Teks Ditampilkan —
Animal Farm dan Mimpi Kesetaraan

 

Judul               : Animal Farm

Penulis            : George Orwell

Hal                  : 142 hal

ISBN                : 978-602-291-282-8

Cetakan         : Cetakan ke-2 ( Oktober 2016)

Penerbit         : Bentang Pustaka

 

 

TAK ADA yang mengira, jika sebuah fabel dapat membuat publik terhenyak di tengah masa-masa berdarah Perang Dunia ke II. Fabel, yang biasanya sekadar jadi pengantar tidur atau jadi sarana latihan membaca anak, nyatanya bisa jadi karya yang fenomenal di tangan Eric Arthur Blair atau yang kita lebih mengenalnya sebagai George Orwell. Memang fabel ini bukan fabel biasa. Kisah yang diceritakan amat satir dalam balutan cerita ringan dan riang. Dan konon,  fabel satir inilah yang membawa nama Orwell naik ke kancah sastra dunia.

Tujuan — Tuliskan kembali bagian resensi Animal Farm dari "Cetakan         : Cetakan" sampai "kancah sastra dunia.", lalu tukar "satir" dengan "jenaka". Bahan ini tidak diperlukan untuk mengerjakan tugas.

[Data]
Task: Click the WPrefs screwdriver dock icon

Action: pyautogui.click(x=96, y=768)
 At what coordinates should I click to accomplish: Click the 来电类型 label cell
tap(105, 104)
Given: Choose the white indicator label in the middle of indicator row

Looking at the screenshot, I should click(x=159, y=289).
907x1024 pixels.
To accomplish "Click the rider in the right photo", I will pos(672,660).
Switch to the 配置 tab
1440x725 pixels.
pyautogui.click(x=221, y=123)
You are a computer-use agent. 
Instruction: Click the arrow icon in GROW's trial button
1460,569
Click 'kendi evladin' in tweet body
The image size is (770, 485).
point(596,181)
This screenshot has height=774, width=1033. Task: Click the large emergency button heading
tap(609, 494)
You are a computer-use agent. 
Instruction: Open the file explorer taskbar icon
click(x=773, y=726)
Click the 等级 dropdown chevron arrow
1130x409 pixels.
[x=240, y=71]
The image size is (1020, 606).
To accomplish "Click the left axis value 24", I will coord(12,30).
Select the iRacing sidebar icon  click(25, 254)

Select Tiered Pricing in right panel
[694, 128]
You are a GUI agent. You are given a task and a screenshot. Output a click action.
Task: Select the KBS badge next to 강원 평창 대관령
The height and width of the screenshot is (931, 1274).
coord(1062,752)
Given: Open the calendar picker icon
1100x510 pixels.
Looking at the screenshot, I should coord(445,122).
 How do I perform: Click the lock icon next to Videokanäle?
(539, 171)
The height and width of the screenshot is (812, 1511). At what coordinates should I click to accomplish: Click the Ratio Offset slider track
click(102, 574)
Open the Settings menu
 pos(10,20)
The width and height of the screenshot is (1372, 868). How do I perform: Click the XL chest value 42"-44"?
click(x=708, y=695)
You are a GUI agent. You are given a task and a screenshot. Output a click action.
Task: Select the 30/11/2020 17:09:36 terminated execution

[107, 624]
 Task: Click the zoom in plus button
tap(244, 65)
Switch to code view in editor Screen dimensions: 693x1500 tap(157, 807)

Jawaban Benar —
Cetakan         : Cetakan ke-2 ( Oktober 2016)

Penerbit         : Bentang Pustaka

 

 

TAK ADA yang mengira, jika sebuah fabel dapat membuat publik terhenyak di tengah masa-masa berdarah Perang Dunia ke II. Fabel, yang biasanya sekadar jadi pengantar tidur atau jadi sarana latihan membaca anak, nyatanya bisa jadi karya yang fenomenal di tangan Eric Arthur Blair atau yang kita lebih mengenalnya sebagai George Orwell. Memang fabel ini bukan fabel biasa. Kisah yang diceritakan amat jenaka dalam balutan cerita ringan dan riang. Dan konon,  fabel jenaka inilah yang membawa nama Orwell naik ke kancah sastra dunia.